> [Data extracted from a collection]
********************
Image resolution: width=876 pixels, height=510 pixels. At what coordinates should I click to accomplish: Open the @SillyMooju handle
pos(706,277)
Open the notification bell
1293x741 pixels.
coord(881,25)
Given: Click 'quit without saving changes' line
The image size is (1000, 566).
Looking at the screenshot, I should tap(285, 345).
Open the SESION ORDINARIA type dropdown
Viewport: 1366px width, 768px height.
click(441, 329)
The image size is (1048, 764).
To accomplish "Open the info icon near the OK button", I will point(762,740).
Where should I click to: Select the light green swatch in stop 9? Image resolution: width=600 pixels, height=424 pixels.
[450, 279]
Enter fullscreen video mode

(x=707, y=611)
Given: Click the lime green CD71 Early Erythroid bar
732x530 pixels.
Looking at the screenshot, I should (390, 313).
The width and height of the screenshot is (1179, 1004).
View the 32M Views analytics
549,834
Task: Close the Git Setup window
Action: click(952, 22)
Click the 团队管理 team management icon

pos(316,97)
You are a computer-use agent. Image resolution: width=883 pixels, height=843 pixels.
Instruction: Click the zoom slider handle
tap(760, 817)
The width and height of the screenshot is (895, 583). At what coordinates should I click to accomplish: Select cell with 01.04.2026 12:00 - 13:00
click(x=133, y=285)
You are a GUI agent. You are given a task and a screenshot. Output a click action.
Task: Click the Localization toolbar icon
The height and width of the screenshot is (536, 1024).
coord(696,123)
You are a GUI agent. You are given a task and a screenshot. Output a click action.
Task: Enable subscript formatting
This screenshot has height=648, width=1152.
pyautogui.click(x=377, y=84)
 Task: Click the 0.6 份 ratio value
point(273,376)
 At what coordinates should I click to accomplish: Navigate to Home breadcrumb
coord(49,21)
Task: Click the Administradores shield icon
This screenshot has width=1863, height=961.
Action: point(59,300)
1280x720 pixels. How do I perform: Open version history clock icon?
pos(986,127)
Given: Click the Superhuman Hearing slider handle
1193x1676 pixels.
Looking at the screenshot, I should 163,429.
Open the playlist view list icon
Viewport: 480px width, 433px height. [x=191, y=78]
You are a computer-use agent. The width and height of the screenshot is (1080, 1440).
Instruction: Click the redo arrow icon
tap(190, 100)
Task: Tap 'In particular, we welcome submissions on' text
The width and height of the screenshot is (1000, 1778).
********************
> [PROBLEM DETAILS] Only the lines above starting at the one containing "View the 32M Views analytics" and ending at the one containing "Task: Click the Localization toolbar icon", both included, are to be returned, exactly as they read.

> [EXERCISE RESULT]
View the 32M Views analytics
549,834
Task: Close the Git Setup window
Action: click(952, 22)
Click the 团队管理 team management icon

pos(316,97)
You are a computer-use agent. Image resolution: width=883 pixels, height=843 pixels.
Instruction: Click the zoom slider handle
tap(760, 817)
The width and height of the screenshot is (895, 583). At what coordinates should I click to accomplish: Select cell with 01.04.2026 12:00 - 13:00
click(x=133, y=285)
You are a GUI agent. You are given a task and a screenshot. Output a click action.
Task: Click the Localization toolbar icon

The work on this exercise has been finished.